### Document passage ###
1297 Stream Processing Architectures

Previous: Stream Processing Fundamentals

1297.1 Stream Processing Architectures

⏱️ ~20 min | ⭐⭐⭐ Advanced | 📋 P10.C14.U03

1297.1.1 Apache Kafka + Kafka Streams

Apache Kafka is a distributed streaming platform that combines message queuing with stream processing capabilities through Kafka Streams.

Tradeoff: Push-Based vs Pull-Based Consumer Models for IoT Message Queues

Option A (Push-Based Consumers - RabbitMQ/AMQP style): - Delivery model: Broker pushes messages to consumers immediately upon arrival - Latency: 1-5ms message delivery (minimal delay between publish and consume) - Consumer control: Limited - prefetch count only, broker controls pace - Throughput: 10K-50K msg/sec per consumer (limited by consumer processing speed) - Flow control: Prefetch limits prevent overwhelming slow consumers - Use cases: Real-time alerts, chat systems, command-and-control where immediate delivery is critical - Failure handling: Messages requeued on NACK, broker tracks delivery state

Option B (Pull-Based Consumers - Kafka style): - Delivery model: Consumers fetch batches of messages when ready - Latency: 10-100ms typical (batch accumulation + poll interval) - Consumer control: Full - consumers decide batch size, timing, and offset commits - Throughput: 100K-500K msg/sec per consumer (batch efficiency) - Flow control: Natural backpressure - consumers only pull what they can process - Use cases: Log aggregation, metrics collection, stream processing where throughput matters - Failure handling: Consumer rewinds offset, re-reads from log (no broker state)
### Data supplied ###
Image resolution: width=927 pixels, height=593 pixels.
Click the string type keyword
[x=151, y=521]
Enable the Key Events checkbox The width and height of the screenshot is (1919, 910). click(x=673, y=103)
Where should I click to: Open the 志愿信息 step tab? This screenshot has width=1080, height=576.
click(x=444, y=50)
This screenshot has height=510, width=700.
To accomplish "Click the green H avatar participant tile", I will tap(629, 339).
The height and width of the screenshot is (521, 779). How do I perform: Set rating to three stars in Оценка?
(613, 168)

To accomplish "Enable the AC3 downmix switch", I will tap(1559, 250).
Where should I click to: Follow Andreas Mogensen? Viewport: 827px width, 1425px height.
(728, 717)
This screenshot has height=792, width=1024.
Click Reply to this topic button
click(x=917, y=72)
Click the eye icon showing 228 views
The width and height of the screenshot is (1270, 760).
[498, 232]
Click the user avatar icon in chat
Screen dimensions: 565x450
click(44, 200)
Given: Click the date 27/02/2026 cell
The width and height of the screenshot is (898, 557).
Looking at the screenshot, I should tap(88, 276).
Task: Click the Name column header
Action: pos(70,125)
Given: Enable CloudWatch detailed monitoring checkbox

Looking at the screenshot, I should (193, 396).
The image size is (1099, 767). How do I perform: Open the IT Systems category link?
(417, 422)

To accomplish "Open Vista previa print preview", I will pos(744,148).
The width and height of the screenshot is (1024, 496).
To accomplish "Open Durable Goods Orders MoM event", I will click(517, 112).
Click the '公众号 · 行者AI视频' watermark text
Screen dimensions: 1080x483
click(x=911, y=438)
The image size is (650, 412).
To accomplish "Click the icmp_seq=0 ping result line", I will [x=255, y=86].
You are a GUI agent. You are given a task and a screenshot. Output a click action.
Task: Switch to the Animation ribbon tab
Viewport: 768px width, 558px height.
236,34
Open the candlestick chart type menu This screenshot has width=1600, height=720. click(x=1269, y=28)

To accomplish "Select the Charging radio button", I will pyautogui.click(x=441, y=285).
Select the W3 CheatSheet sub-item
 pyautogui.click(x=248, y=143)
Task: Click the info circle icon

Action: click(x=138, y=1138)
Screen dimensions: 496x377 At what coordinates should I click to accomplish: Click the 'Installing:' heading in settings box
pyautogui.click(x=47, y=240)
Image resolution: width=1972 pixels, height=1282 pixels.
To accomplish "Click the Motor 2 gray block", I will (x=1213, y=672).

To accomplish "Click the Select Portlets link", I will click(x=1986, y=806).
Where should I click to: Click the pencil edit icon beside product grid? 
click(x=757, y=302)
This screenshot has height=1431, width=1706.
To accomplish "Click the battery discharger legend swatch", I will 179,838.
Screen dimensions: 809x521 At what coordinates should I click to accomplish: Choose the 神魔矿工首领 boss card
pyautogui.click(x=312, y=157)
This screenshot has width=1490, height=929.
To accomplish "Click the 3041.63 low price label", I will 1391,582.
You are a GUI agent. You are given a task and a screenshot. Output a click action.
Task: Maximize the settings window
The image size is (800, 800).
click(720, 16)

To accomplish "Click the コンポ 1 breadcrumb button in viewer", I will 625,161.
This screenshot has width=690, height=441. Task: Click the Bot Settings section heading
###
→ Exercise tasks
a – In the stream processing passage, what typical latency is given for pull-based consumers?
b – For each statement, decide whether the stream processing passage supports it: (i) With push-based consumers, the broker controls the pace. (ii) Pull-based consumers reach 10K-50K msg/sec per consumer. (iii) When a pull-based consumer fails, the broker keeps track of delivery state.
c – Update the stream processing passage, giving everything from "Previous: Stream Processing" down to "through Kafka Streams." again with "distributed streaming platform" replaced by "distributed event streaming platform".
Rely only on the stream processing passage when responding.

→ Task-by-task solutions
a – 10-100ms typical (batch accumulation + poll interval).

b –
(i) Yes: "Consumer control: Limited - prefetch count only, broker controls pace"
(ii) No: "Throughput: 100K-500K msg/sec per consumer (batch efficiency)"
(iii) No: "Consumer rewinds offset, re-reads from log (no broker state)"

c –
Previous: Stream Processing Fundamentals

1297.1 Stream Processing Architectures

⏱️ ~20 min | ⭐⭐⭐ Advanced | 📋 P10.C14.U03

1297.1.1 Apache Kafka + Kafka Streams

Apache Kafka is a distributed event streaming platform that combines message queuing with stream processing capabilities through Kafka Streams.